Source records:
• • • • • • •

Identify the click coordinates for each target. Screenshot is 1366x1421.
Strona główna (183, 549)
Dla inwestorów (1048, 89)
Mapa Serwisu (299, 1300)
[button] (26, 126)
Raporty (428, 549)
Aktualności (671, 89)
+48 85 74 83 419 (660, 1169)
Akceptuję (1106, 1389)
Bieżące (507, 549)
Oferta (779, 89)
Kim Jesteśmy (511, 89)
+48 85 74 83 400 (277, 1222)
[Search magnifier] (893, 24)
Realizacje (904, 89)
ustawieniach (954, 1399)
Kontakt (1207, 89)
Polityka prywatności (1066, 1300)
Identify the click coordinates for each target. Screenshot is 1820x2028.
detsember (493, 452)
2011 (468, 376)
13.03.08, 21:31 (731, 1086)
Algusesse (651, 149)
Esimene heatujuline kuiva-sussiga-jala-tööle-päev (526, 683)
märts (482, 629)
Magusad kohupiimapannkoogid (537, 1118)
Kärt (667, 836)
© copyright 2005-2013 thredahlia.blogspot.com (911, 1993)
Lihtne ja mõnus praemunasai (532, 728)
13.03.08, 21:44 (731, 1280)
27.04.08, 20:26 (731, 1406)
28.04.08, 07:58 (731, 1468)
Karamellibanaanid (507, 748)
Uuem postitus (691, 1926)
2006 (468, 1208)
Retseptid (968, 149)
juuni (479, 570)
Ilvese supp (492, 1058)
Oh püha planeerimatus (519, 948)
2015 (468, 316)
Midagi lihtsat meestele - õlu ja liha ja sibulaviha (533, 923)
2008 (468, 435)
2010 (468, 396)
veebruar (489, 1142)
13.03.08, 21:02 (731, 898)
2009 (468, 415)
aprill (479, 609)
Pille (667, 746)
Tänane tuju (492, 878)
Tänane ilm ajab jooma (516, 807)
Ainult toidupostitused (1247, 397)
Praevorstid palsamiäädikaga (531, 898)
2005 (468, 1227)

• • • • • • •

**TRY IT**
The required output is every line from the one with "Oh püha planeerimatus (519, 948)" to the final line of the entries, repeated exactly and with nothing else.

**REPLY**
Oh püha planeerimatus (519, 948)
2015 (468, 316)
Midagi lihtsat meestele - õlu ja liha ja sibulaviha (533, 923)
2008 (468, 435)
2010 (468, 396)
veebruar (489, 1142)
13.03.08, 21:02 (731, 898)
2009 (468, 415)
aprill (479, 609)
Pille (667, 746)
Tänane tuju (492, 878)
Tänane ilm ajab jooma (516, 807)
Ainult toidupostitused (1247, 397)
Praevorstid palsamiäädikaga (531, 898)
2005 (468, 1227)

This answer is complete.